** Opening Dataset block **
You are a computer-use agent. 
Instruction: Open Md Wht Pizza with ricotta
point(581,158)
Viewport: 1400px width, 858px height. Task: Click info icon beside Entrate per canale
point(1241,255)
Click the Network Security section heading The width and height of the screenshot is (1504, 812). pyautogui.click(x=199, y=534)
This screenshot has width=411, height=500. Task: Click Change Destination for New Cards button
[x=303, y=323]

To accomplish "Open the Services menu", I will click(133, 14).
** Closing Dataset block **
** Opening Dataset block **
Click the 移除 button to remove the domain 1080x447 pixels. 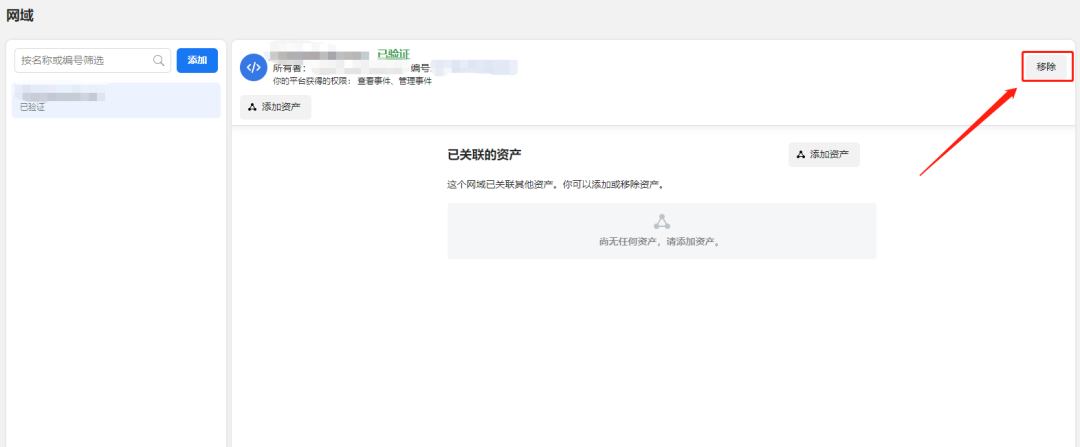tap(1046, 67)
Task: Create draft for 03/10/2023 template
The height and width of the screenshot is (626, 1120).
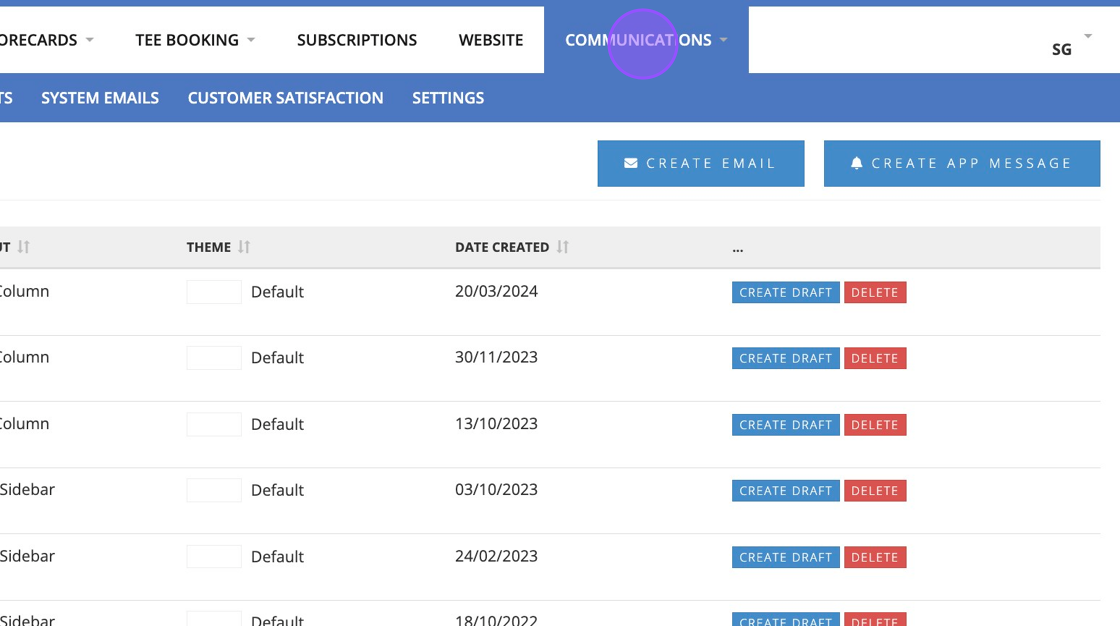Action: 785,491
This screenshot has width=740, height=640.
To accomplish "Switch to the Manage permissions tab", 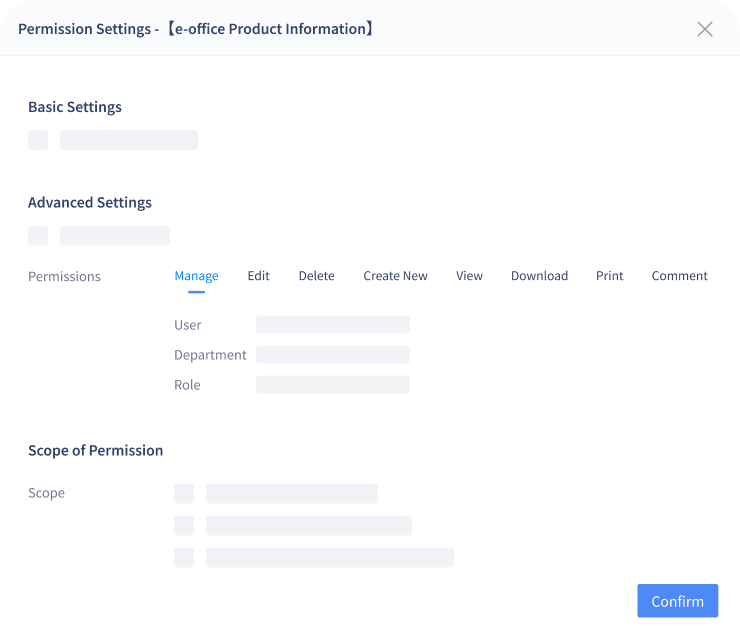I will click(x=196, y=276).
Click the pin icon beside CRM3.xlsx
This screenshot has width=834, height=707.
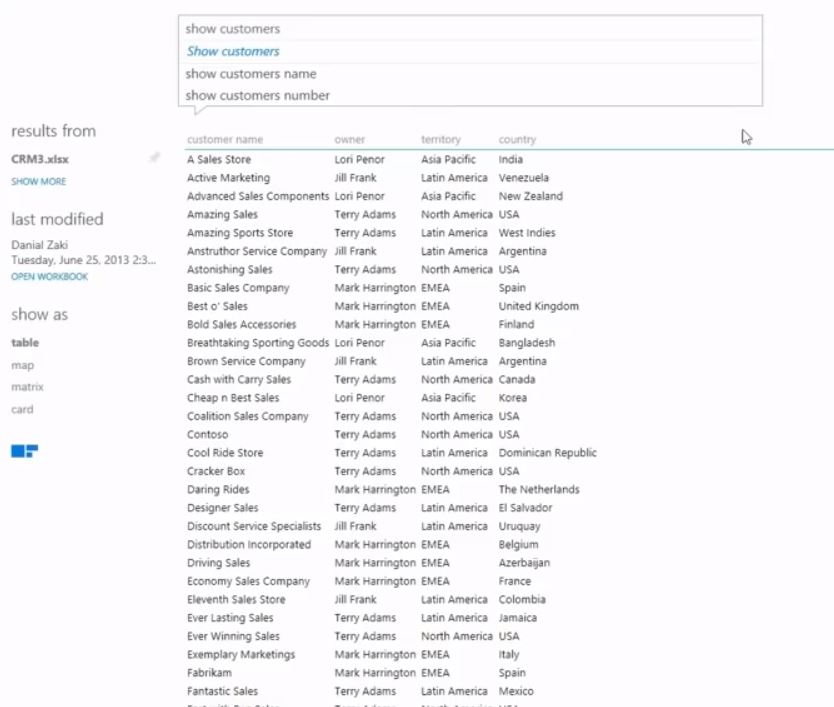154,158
** Closing Dataset block **
▶ _Assigned task_
A verbatim transcription is needed of the lines above, starting at the line with "You are a computer-use agent." and ending at the line with "Click the Network", both included, and of nothing else.

▶ _Answer_
You are a computer-use agent. 
Instruction: Open Md Wht Pizza with ricotta
point(581,158)
Viewport: 1400px width, 858px height. Task: Click info icon beside Entrate per canale
point(1241,255)
Click the Network Security section heading The width and height of the screenshot is (1504, 812). pyautogui.click(x=199, y=534)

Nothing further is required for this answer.